YOUR ASSIGNMENT: Retype the listing exactly. Leave out the images.

+--

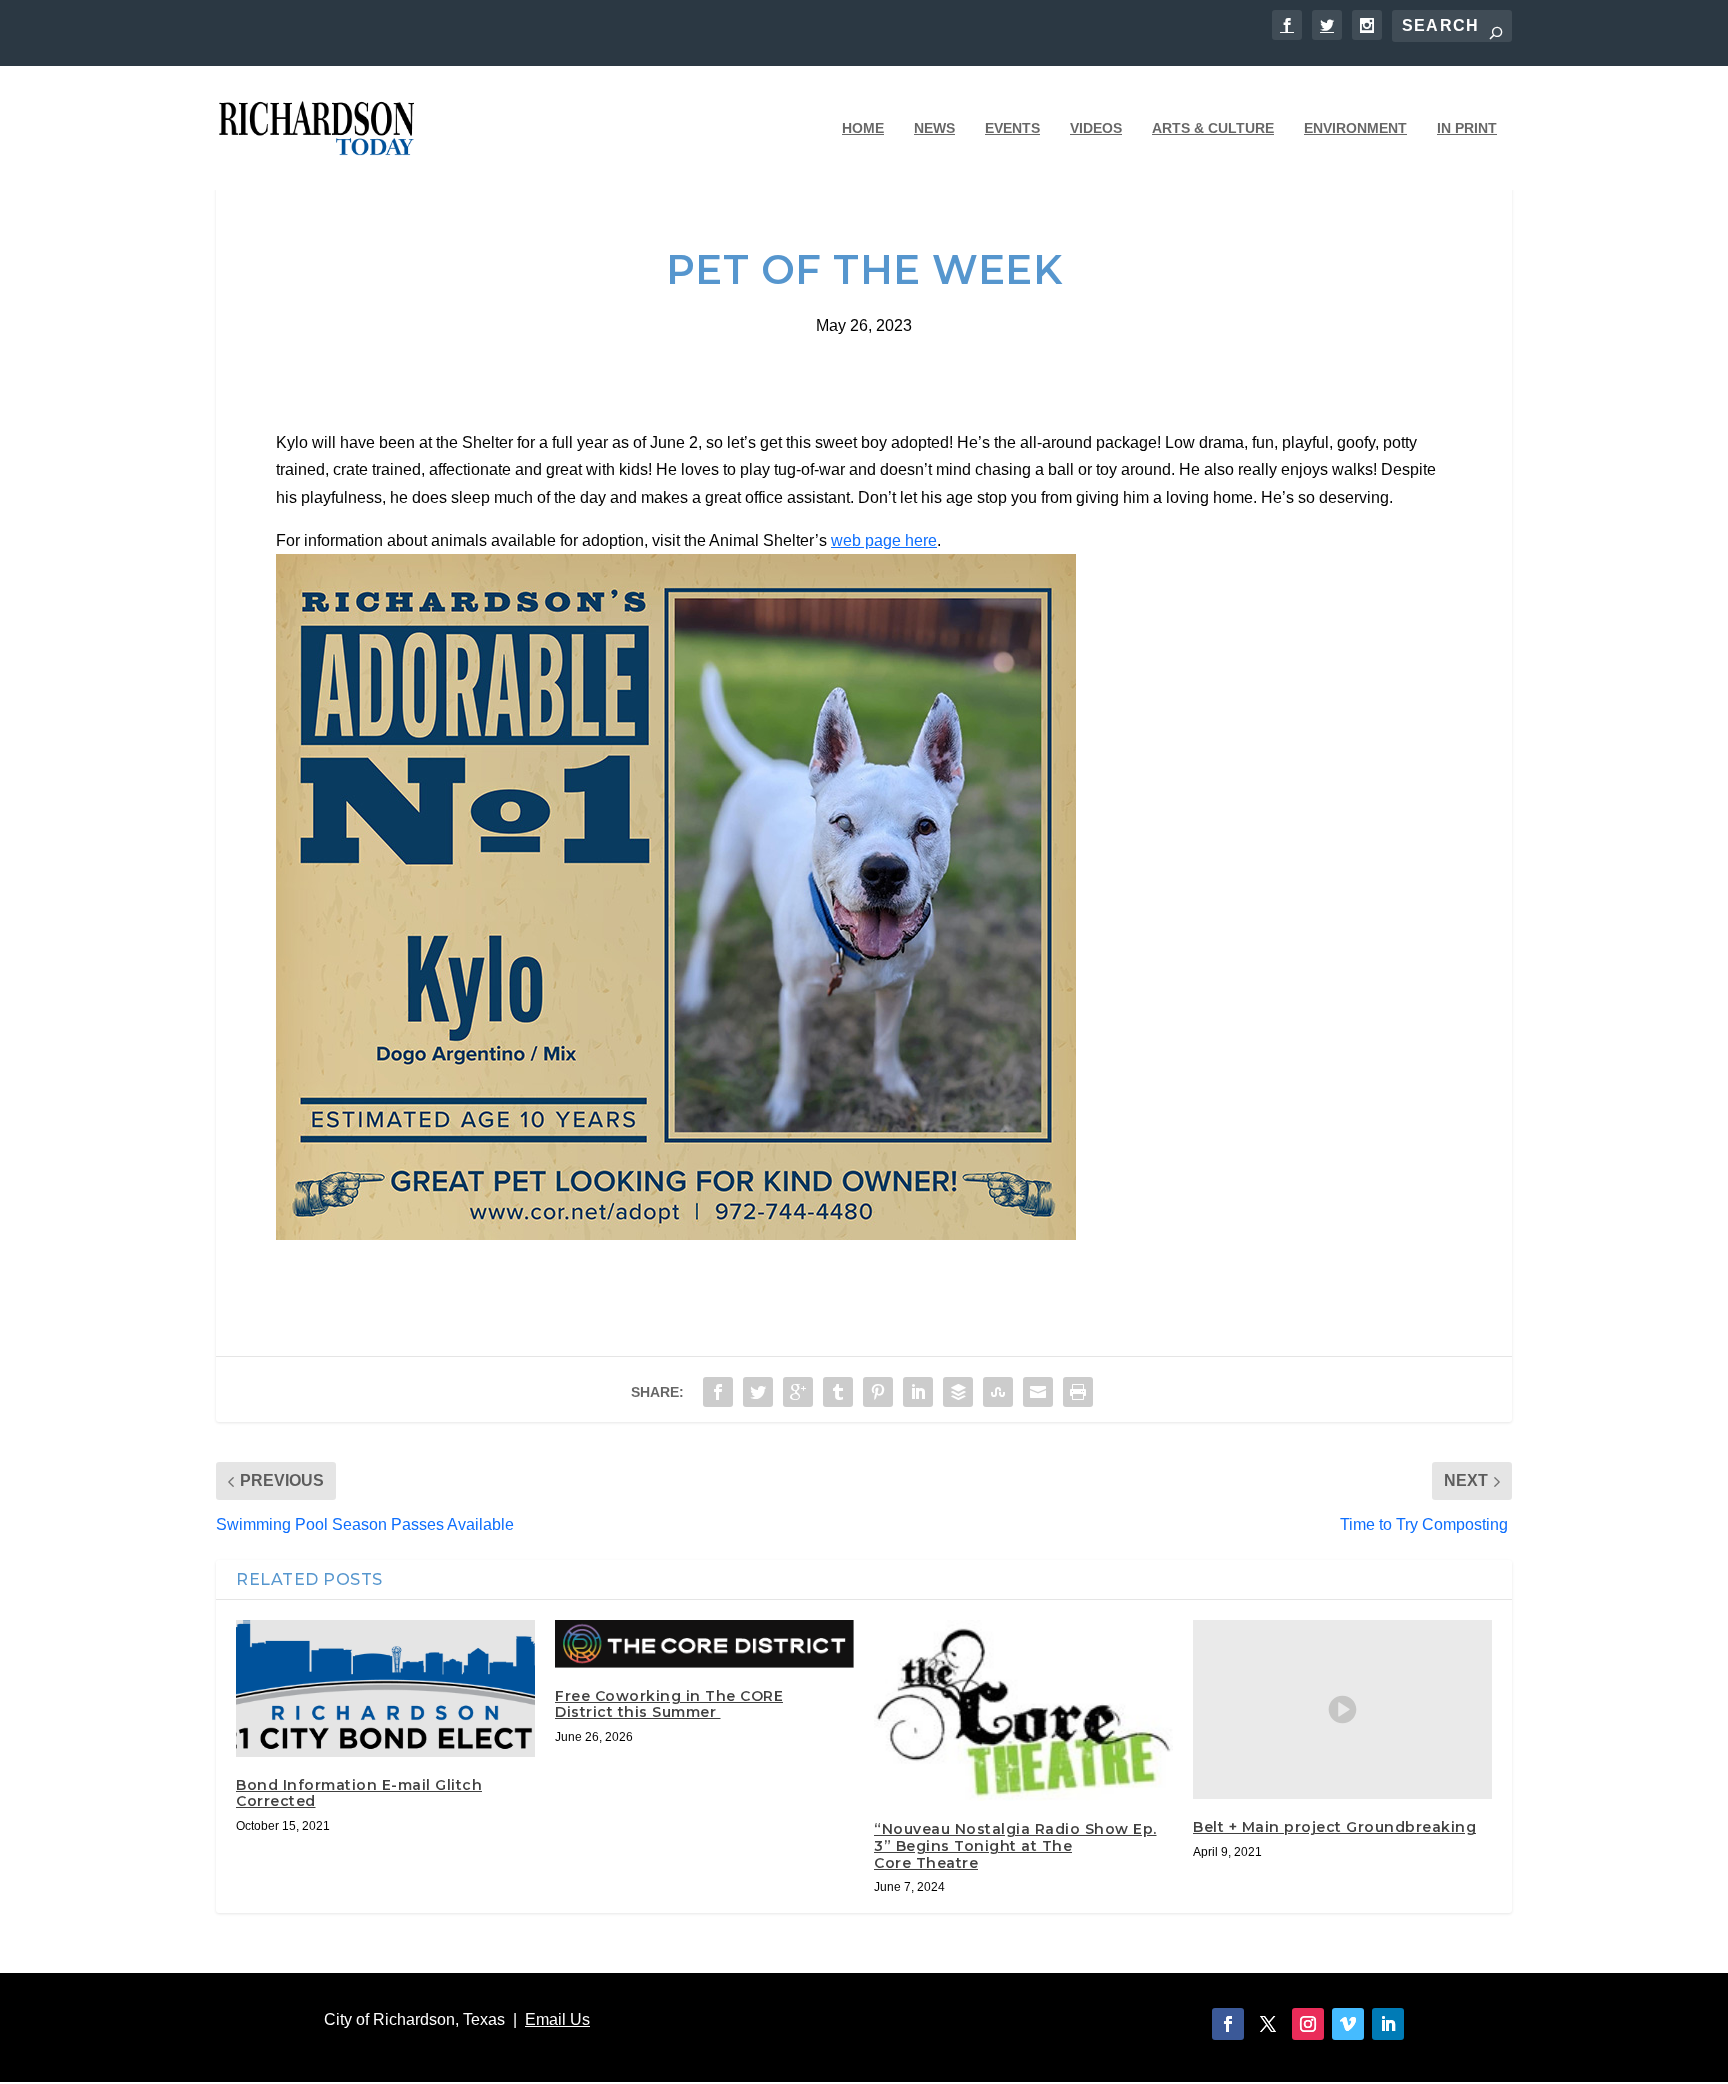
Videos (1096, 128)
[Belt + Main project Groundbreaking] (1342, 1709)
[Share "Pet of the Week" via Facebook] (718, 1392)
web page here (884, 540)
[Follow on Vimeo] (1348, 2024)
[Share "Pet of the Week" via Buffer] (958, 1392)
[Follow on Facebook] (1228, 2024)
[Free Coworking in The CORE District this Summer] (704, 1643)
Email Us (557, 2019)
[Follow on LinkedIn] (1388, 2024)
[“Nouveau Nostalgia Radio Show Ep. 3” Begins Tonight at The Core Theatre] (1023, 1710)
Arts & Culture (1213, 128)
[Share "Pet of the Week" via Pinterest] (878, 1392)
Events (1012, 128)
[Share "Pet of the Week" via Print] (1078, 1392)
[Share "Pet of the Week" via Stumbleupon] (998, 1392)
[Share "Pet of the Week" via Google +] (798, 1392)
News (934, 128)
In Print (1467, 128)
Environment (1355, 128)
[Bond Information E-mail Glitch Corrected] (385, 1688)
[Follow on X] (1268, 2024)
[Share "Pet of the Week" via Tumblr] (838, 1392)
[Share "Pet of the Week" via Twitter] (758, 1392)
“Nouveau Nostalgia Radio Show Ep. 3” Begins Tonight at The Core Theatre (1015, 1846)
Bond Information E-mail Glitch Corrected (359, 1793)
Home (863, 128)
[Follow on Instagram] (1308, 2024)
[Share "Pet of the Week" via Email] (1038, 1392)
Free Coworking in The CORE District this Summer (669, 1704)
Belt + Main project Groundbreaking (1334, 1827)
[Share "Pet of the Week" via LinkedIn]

+--

SOLUTION FOR THIS TASK:
Videos (1096, 128)
[Belt + Main project Groundbreaking] (1342, 1709)
[Share "Pet of the Week" via Facebook] (718, 1392)
web page here (884, 540)
[Follow on Vimeo] (1348, 2024)
[Share "Pet of the Week" via Buffer] (958, 1392)
[Follow on Facebook] (1228, 2024)
[Free Coworking in The CORE District this Summer] (704, 1643)
Email Us (557, 2019)
[Follow on LinkedIn] (1388, 2024)
[“Nouveau Nostalgia Radio Show Ep. 3” Begins Tonight at The Core Theatre] (1023, 1710)
Arts & Culture (1213, 128)
[Share "Pet of the Week" via Pinterest] (878, 1392)
Events (1012, 128)
[Share "Pet of the Week" via Print] (1078, 1392)
[Share "Pet of the Week" via Stumbleupon] (998, 1392)
[Share "Pet of the Week" via Google +] (798, 1392)
News (934, 128)
In Print (1467, 128)
Environment (1355, 128)
[Bond Information E-mail Glitch Corrected] (385, 1688)
[Follow on X] (1268, 2024)
[Share "Pet of the Week" via Tumblr] (838, 1392)
[Share "Pet of the Week" via Twitter] (758, 1392)
“Nouveau Nostalgia Radio Show Ep. 3” Begins Tonight at The Core Theatre (1015, 1846)
Bond Information E-mail Glitch Corrected (359, 1793)
Home (863, 128)
[Follow on Instagram] (1308, 2024)
[Share "Pet of the Week" via Email] (1038, 1392)
Free Coworking in The CORE District this Summer (669, 1704)
Belt + Main project Groundbreaking (1334, 1827)
[Share "Pet of the Week" via LinkedIn]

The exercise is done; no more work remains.